WHAT YOU HAVE TO DO: Could you rewrite the part of the material that opens with the line containing "Add movie to watchlist with plus icon" and closes with the line containing "pos(584,717)", keeping its requests, raising every coordinate in the answers by 81, and leaving out the pictures?

+-------+

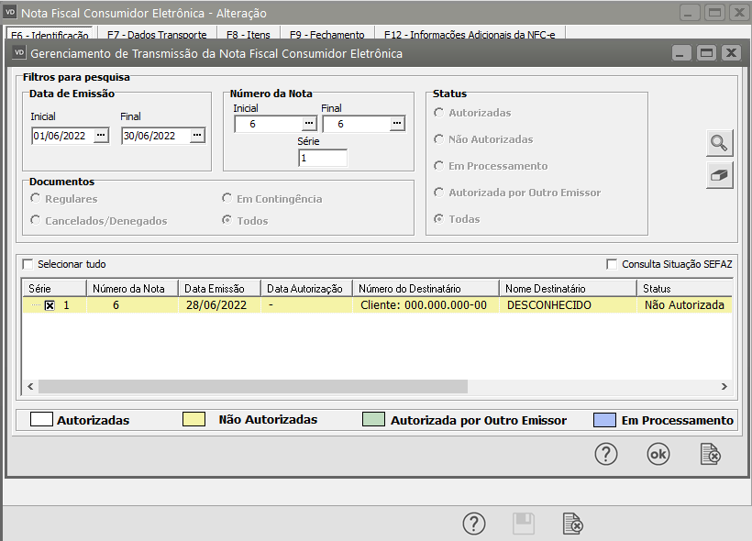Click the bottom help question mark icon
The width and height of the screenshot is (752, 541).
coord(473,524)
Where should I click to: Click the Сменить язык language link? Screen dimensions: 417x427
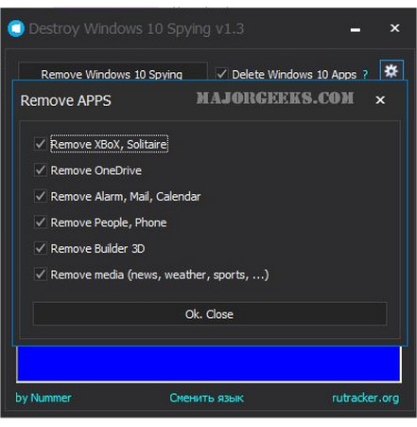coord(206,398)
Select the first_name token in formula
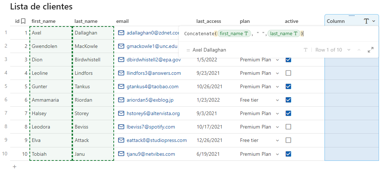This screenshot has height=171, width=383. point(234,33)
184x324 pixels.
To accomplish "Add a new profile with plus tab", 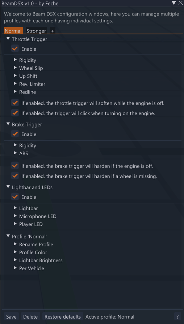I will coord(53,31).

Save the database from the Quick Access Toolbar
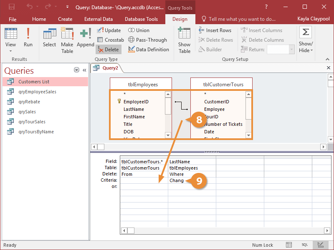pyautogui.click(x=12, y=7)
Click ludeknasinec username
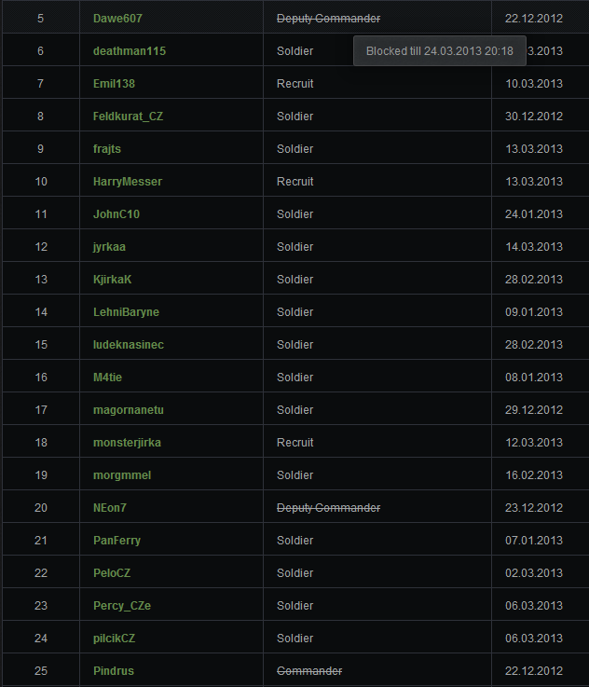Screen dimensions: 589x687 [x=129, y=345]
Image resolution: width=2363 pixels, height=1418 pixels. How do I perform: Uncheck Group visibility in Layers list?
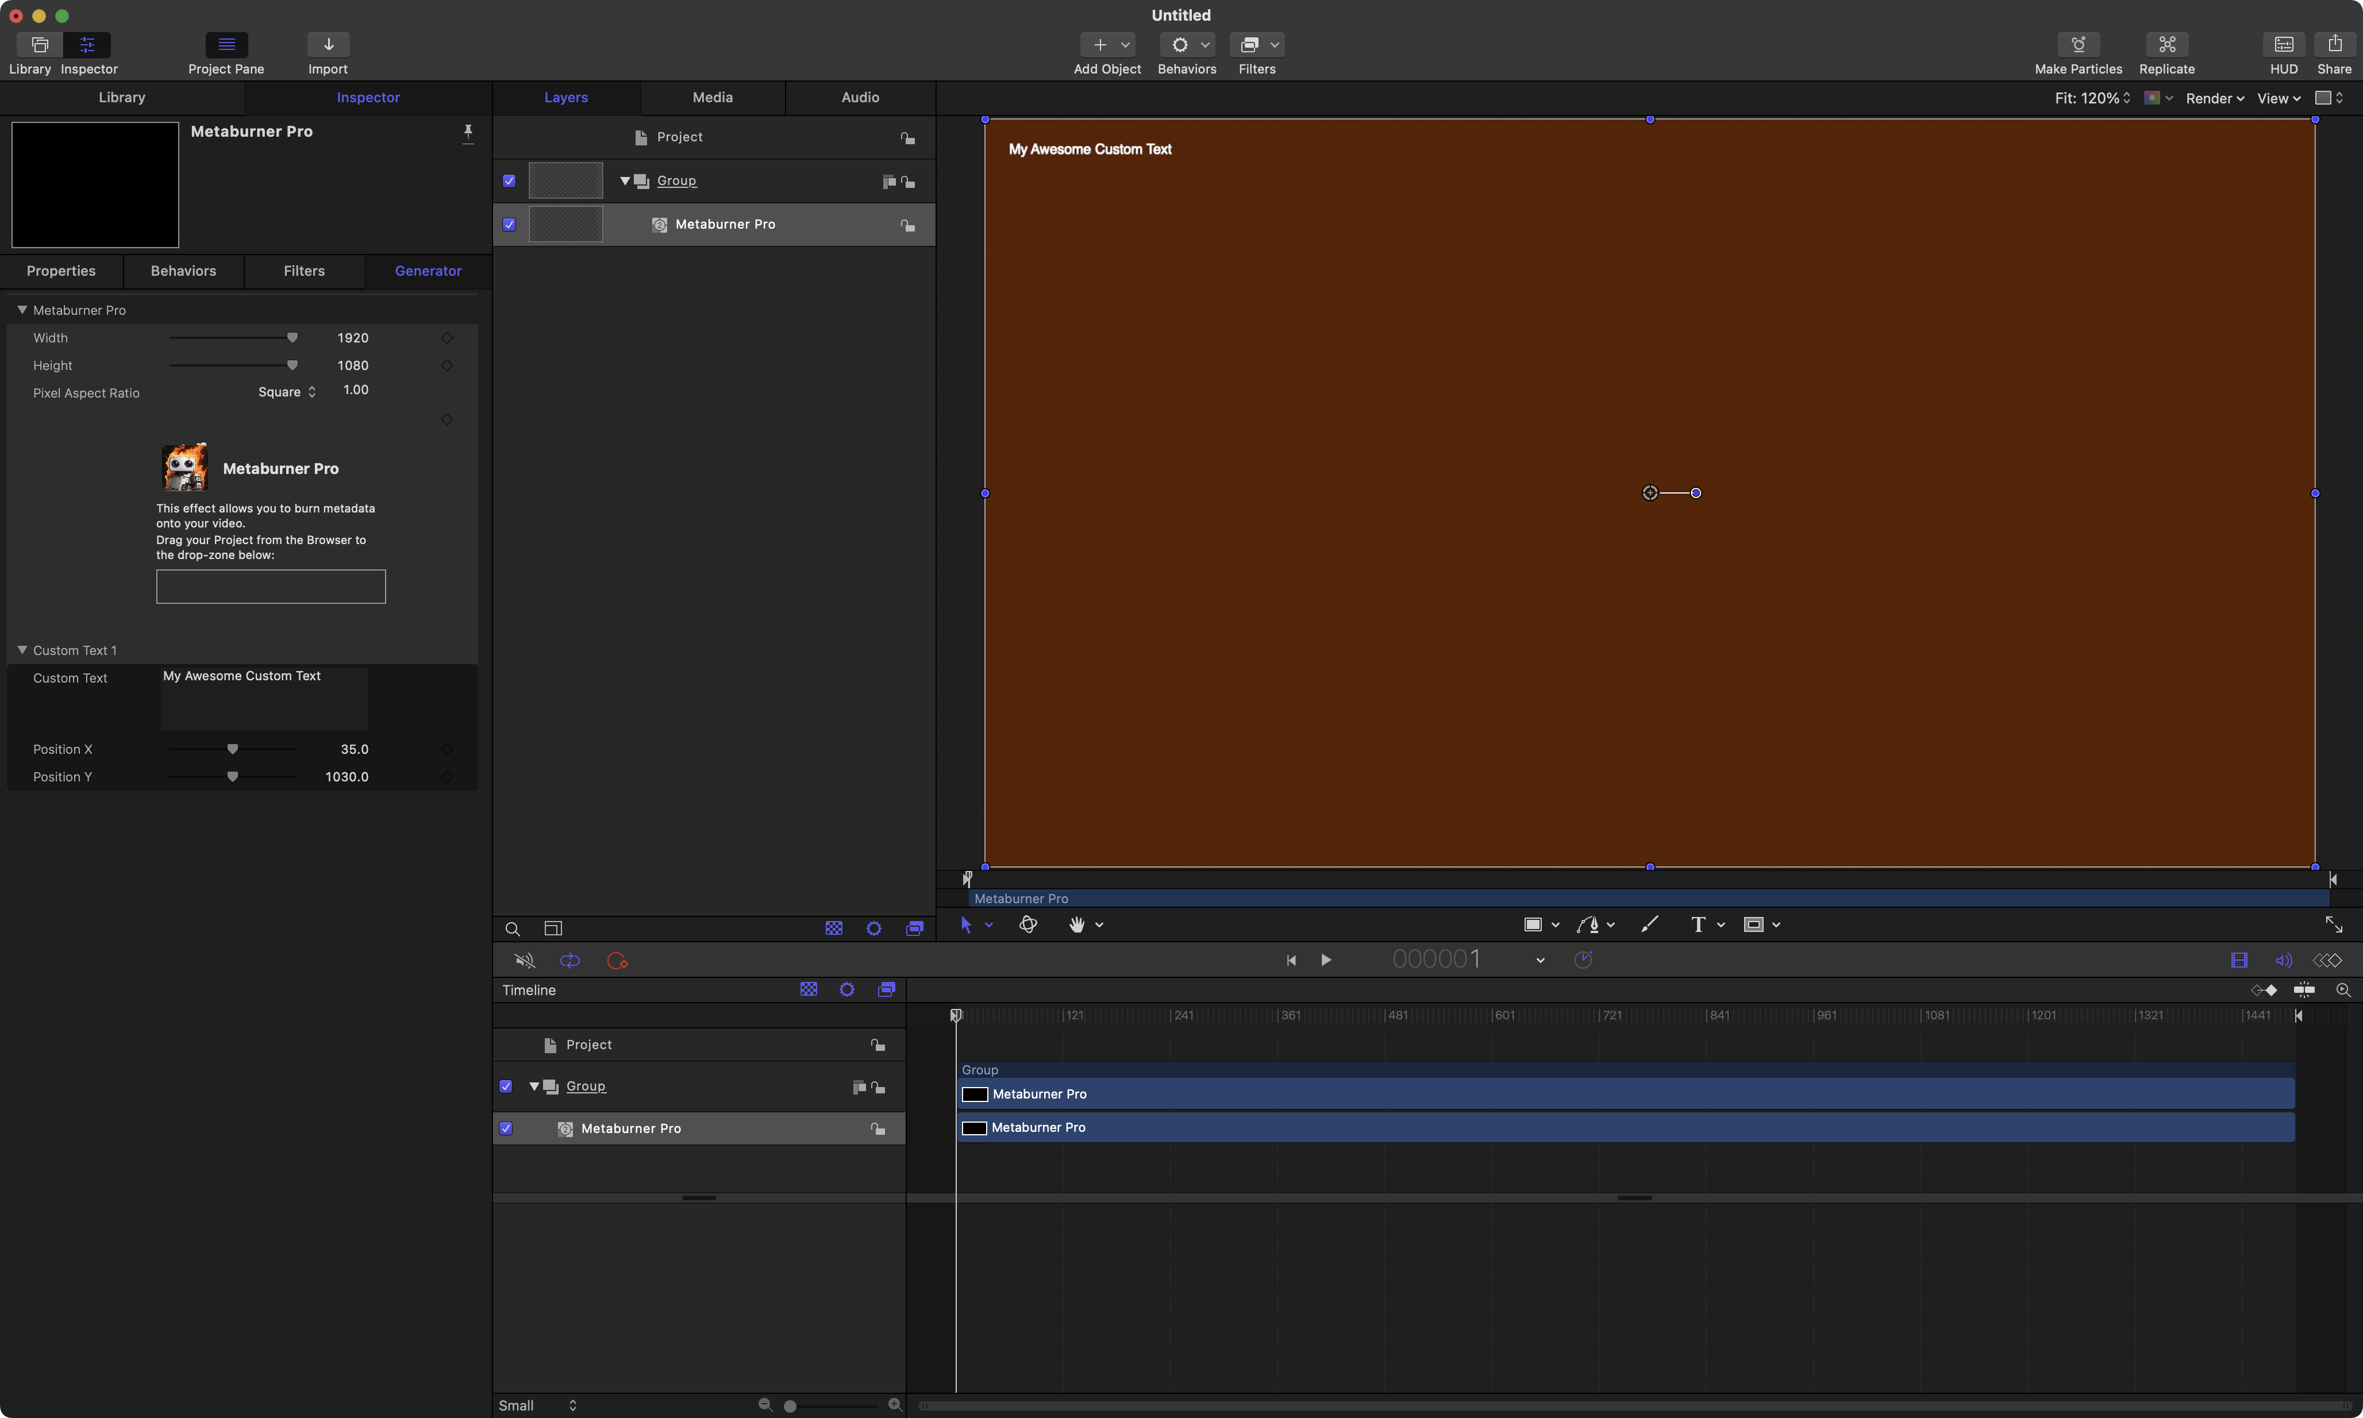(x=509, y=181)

+-------+

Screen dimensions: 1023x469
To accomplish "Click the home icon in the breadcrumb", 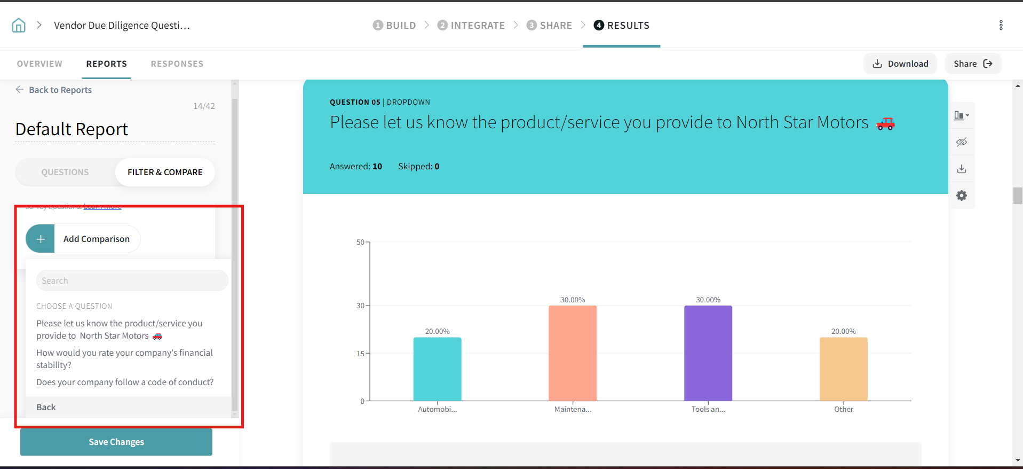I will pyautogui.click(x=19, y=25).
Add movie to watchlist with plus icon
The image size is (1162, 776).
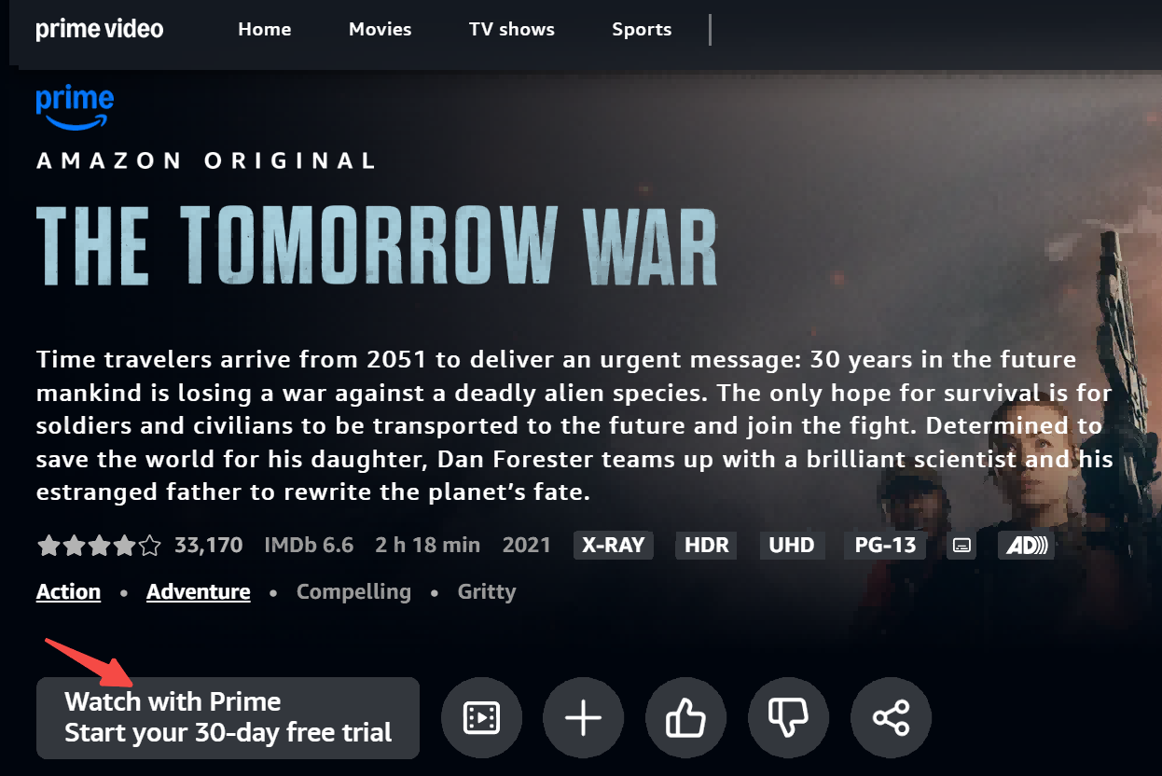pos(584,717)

+-------+

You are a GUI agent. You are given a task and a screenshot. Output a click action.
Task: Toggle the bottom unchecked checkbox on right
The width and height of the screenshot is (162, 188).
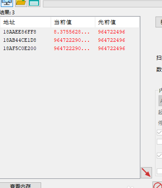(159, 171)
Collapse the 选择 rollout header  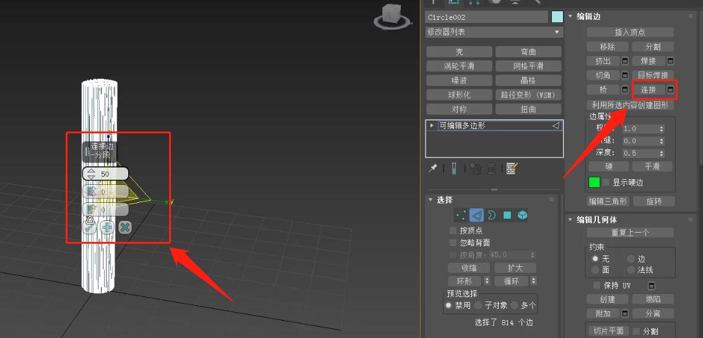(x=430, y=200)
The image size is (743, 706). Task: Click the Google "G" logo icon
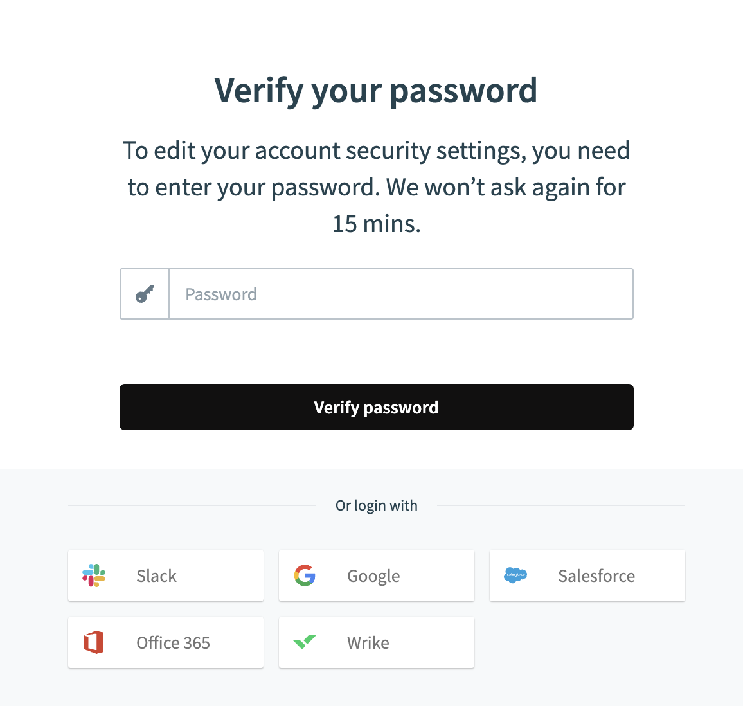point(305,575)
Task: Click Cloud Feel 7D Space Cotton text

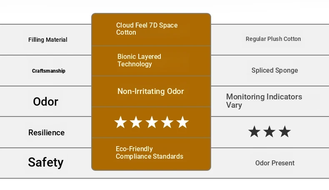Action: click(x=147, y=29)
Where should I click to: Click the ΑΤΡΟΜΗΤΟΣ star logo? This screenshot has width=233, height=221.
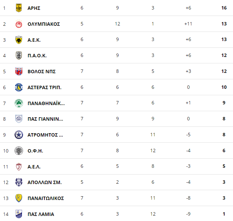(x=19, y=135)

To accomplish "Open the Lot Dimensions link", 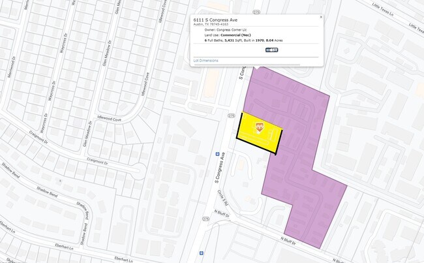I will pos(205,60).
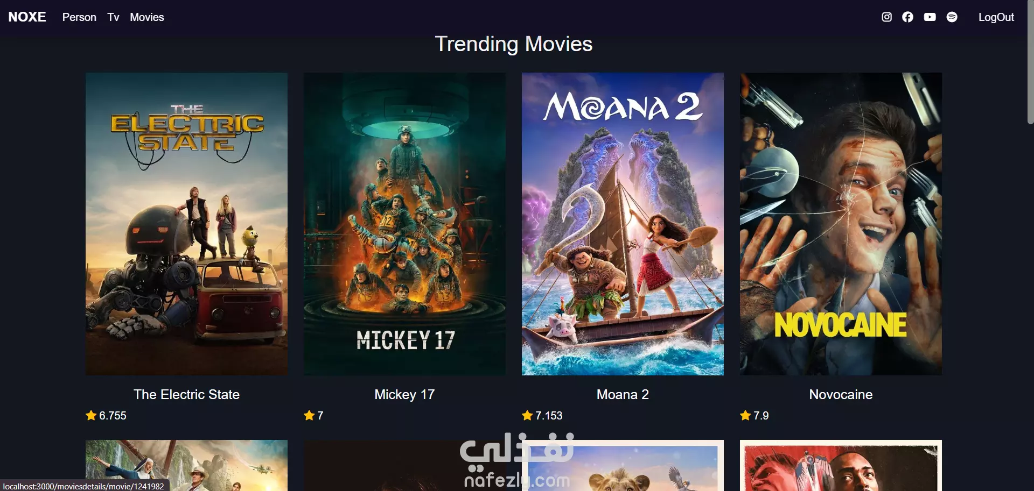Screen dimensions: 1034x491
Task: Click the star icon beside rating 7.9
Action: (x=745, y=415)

+-------+

RESULT BELOW:
Add movie to watchlist with plus icon
The image size is (1162, 776).
pos(665,798)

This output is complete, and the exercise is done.